Gripping Stuff….Tape “wax”

Once again we get a season of really variable conditions, tending on the hard packed base of the groomed tracks. New snowfall onto older, iced tracks. Wet snowfall. Melting. Repisting thesher machines. This makes for frustration amongst sunday day trippers and proffessional xc teams alike, as we have just seen in world champjionships to Falun.

Two problems arise in such thaw-back, freeze, wet new snow conditions. Firstly you just choose the wrong type of kick and glide waxing, or conditions change. This is what happened to the norwegian ski team in Falun this week. It started snowing, onto a transformed, crystaline  base at quite mild air temps. The USA womens team could ski the race of their lives to get both silver and bronze! Secondly the issue is that the wax wears off too quickly.

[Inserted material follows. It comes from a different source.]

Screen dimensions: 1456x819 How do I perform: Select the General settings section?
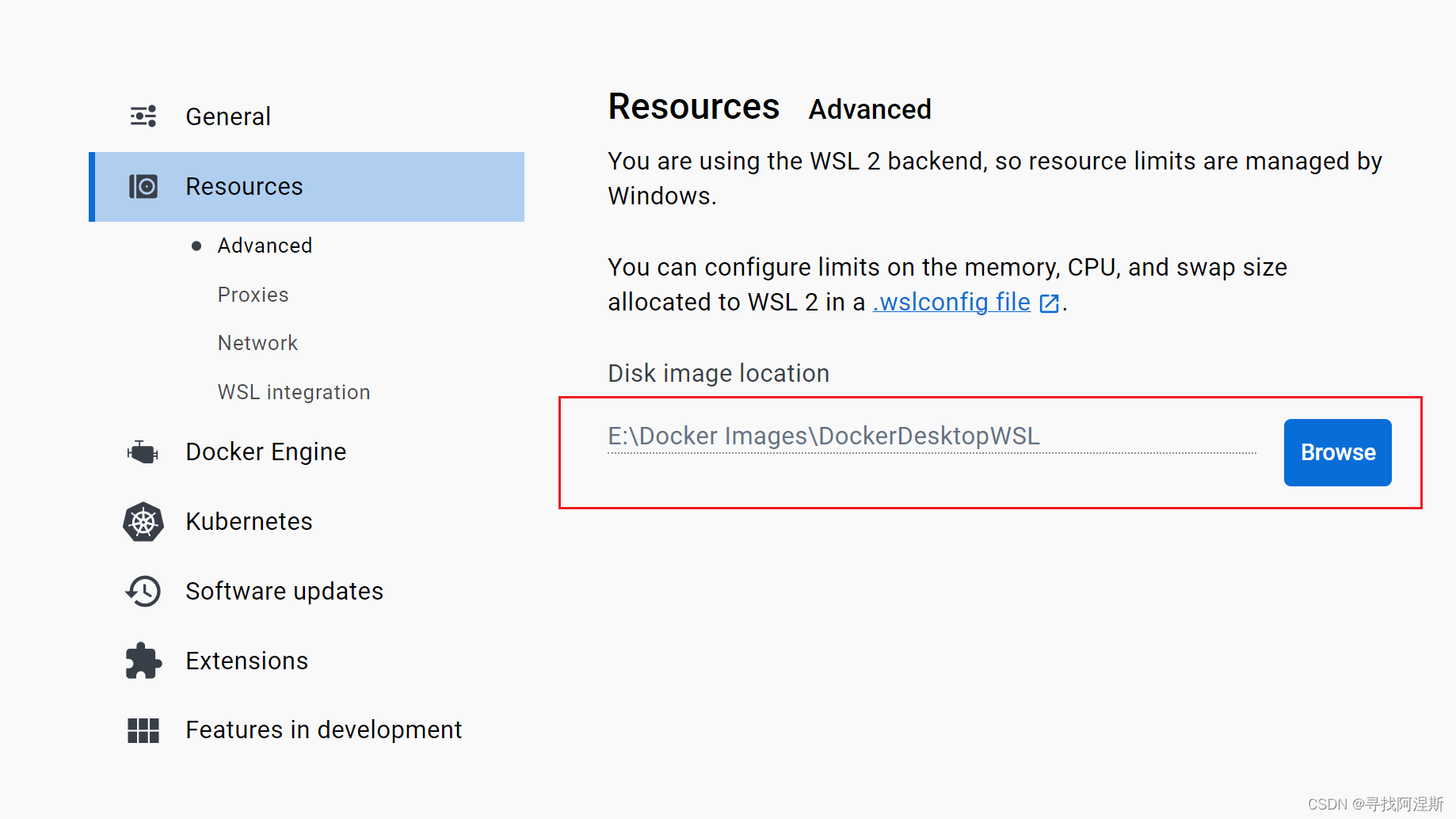point(228,116)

For the rank amateur, tour skier glide wax is not so important, but plastering on the wrong kick wax for the day can make for either a frustrating, slippy kick or a clumping of snow and reduction of glide from the skis. Most often what I hear in the forrest carpark is the decision to use a “red” or easter wax in conditions which are clearly klister!  People want to survive on white waxes, because clister is messy and really needs to be placed on a ‘base binder’ or at least a nice, hard first coat of green wax. Klister will not sit well on purple  wax and is outright messy and mobile on top of red. But it can be laid onto a quickly scraped off, bare ski to get yourself a five mile tour in for the day.

What solution ?
With an early thaw from runs in the lower lying areas i decided against the expensive solution to waxing. The new, flush fitted integrated kick zone skins. Next year?

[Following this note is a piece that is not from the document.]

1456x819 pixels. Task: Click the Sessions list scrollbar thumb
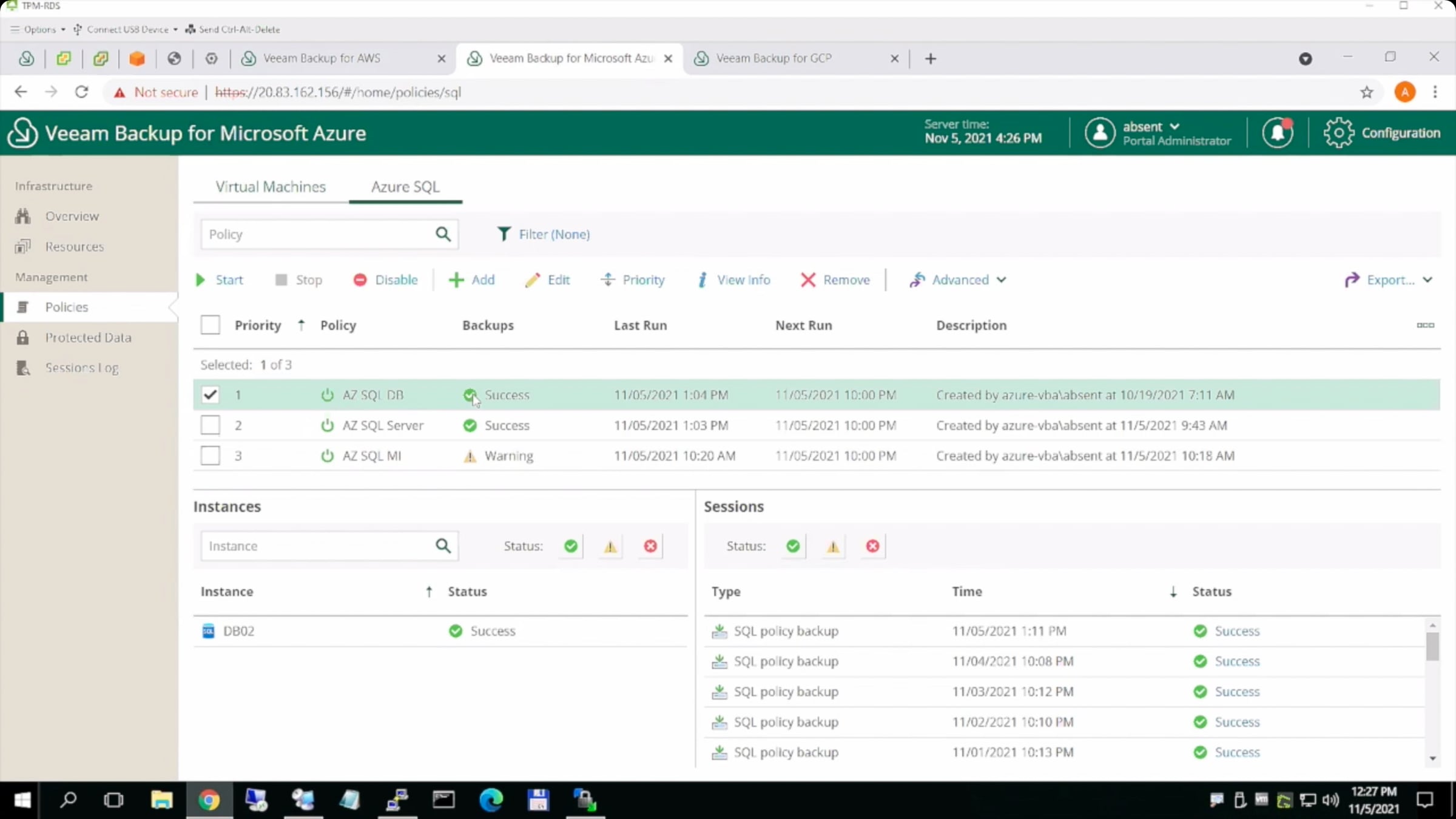tap(1432, 646)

This year, the frugal option presented itself. I wandered into a Class Ohlsson store and saw they had, being scandinavia, a little wax and gear section. This just also happened to have a sale on, and i saw Start kick tape there. I had heard of it before, and other companies had tried tape products which are no longer on the market. Here it was though, the survivor. The scotch-tape style package, in fact the whole concept is very 3M baring it being a large enough market for them to bother with.

The start product is rolled on a bare ski, sandpapered and cleaned , and comes with a backing paper like double sided tape.  The backing paper makes the whole thing way less messy than klister or even red wax. You thumb the wax in hard in the middle and then on the edges, through the paper. You can even leave the paper on until you reach the trails, and put it back on for the tour home.

Consistency wise it feels a bit clister like, but with the tackyness and viscosity more like “red” wax. It should be applied to a shorter kickzone, and i recommend this also being short at the heel.  5cm shorter on a typical 60cm marked kick wax zone.

I arrived at Kleivvann to new, wet snow on a hard base, churned by the piste machine at least once. Aggressive crystals. I took the prudent move of letting my skis cool down on snow.

First little kicking hill and I flew up it with good grip, but without that new clister snagging feel. Glide was terrific in the tracks, but a little unpredictable on the mid skating lane.

It survived 10km on varied hard, crusty, soft slushy and outright ice. Infact it looked like it had just rubbed in a bit more. However it had gone a bit mobile behind the heel, so thus i recommend about 4cm short of the heel in abrasive condtions.

It felt just like gettijng a good lillac wax job for -1 or a floruo blue for colder conditions.

Verdict? 9 out of ten. Yes some kicks were slipping, and fthere was some crystal build up. But this was better than universal clister in both cases considering the conditions.